DIRECTIONS FOR THIS TASK:
Having located "853x589 pixels." in the listing below, write out its line and every following line exactly, last line included, without the pictures.

BEGIN DATA PROVIDED

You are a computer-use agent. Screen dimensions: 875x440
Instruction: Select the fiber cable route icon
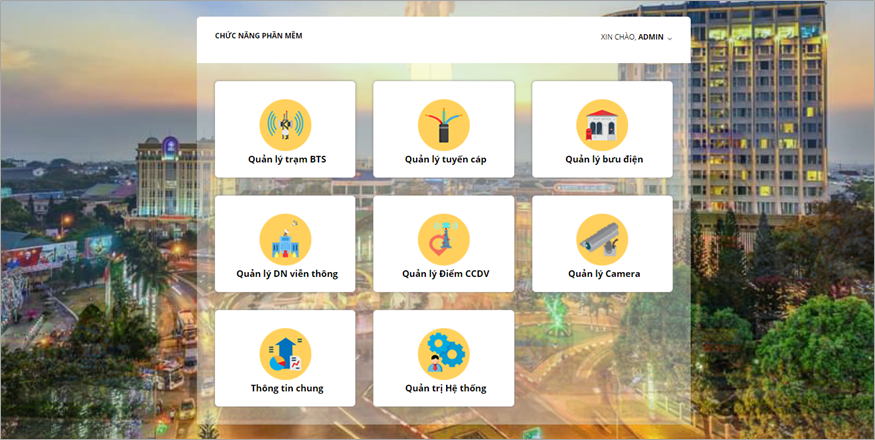coord(444,125)
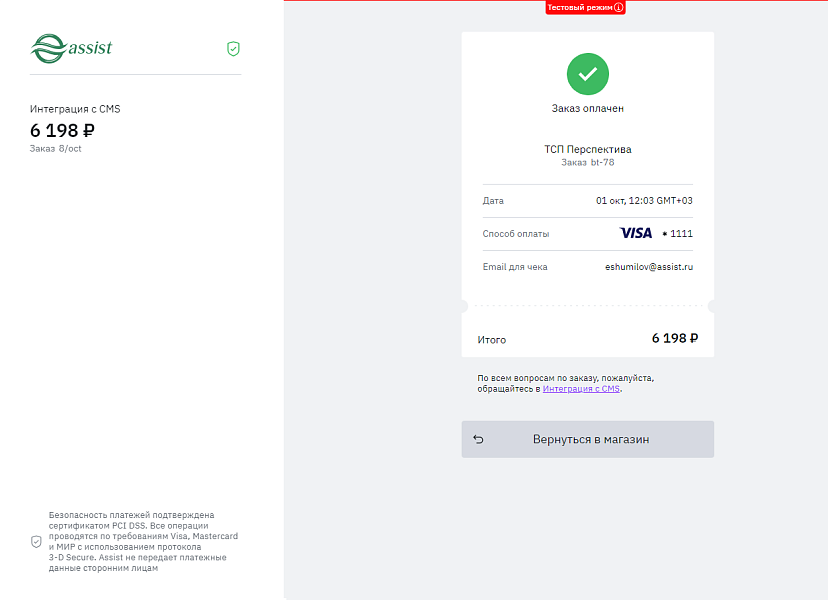Click the green success checkmark icon
The height and width of the screenshot is (600, 828).
[588, 74]
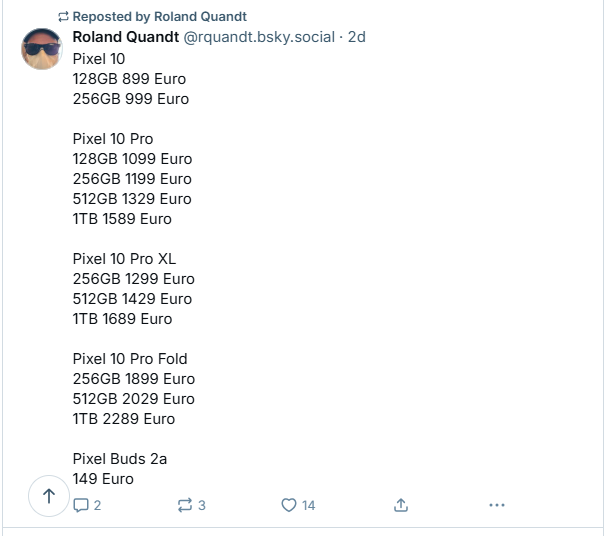Click the "149 Euro" price line

[103, 478]
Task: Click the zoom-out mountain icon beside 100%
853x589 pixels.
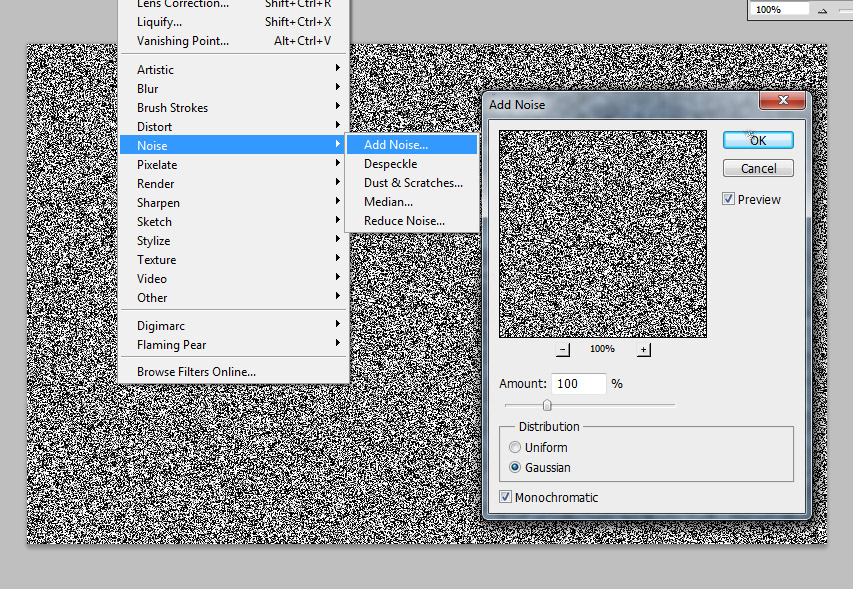Action: click(823, 10)
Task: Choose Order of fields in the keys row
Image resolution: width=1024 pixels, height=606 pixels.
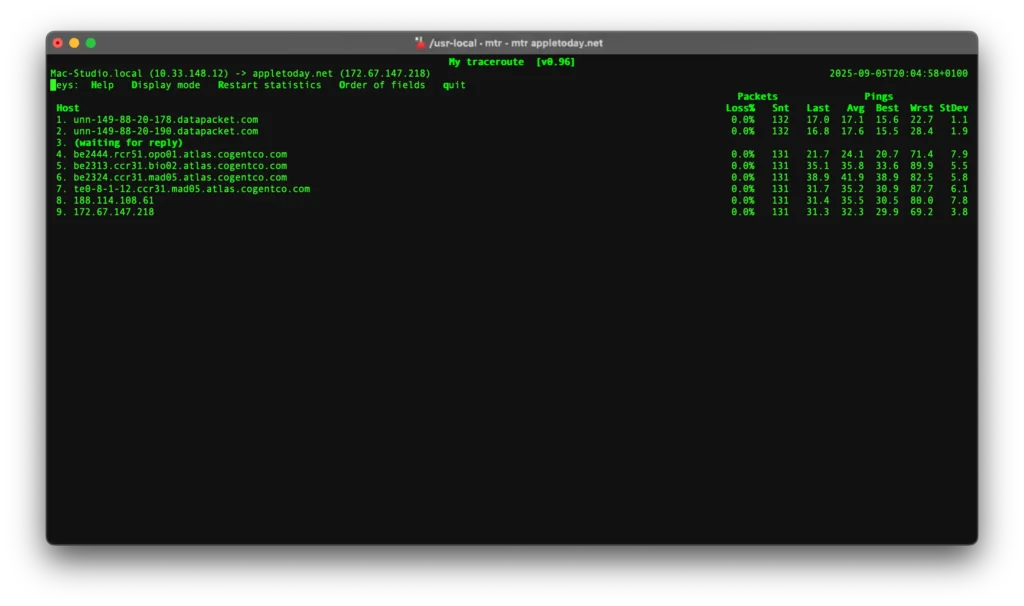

END DATA PROVIDED

PROBLEM SOLUTION:
853x589 pixels.
Action: click(823, 10)
Task: Choose Order of fields in the keys row
Image resolution: width=1024 pixels, height=606 pixels.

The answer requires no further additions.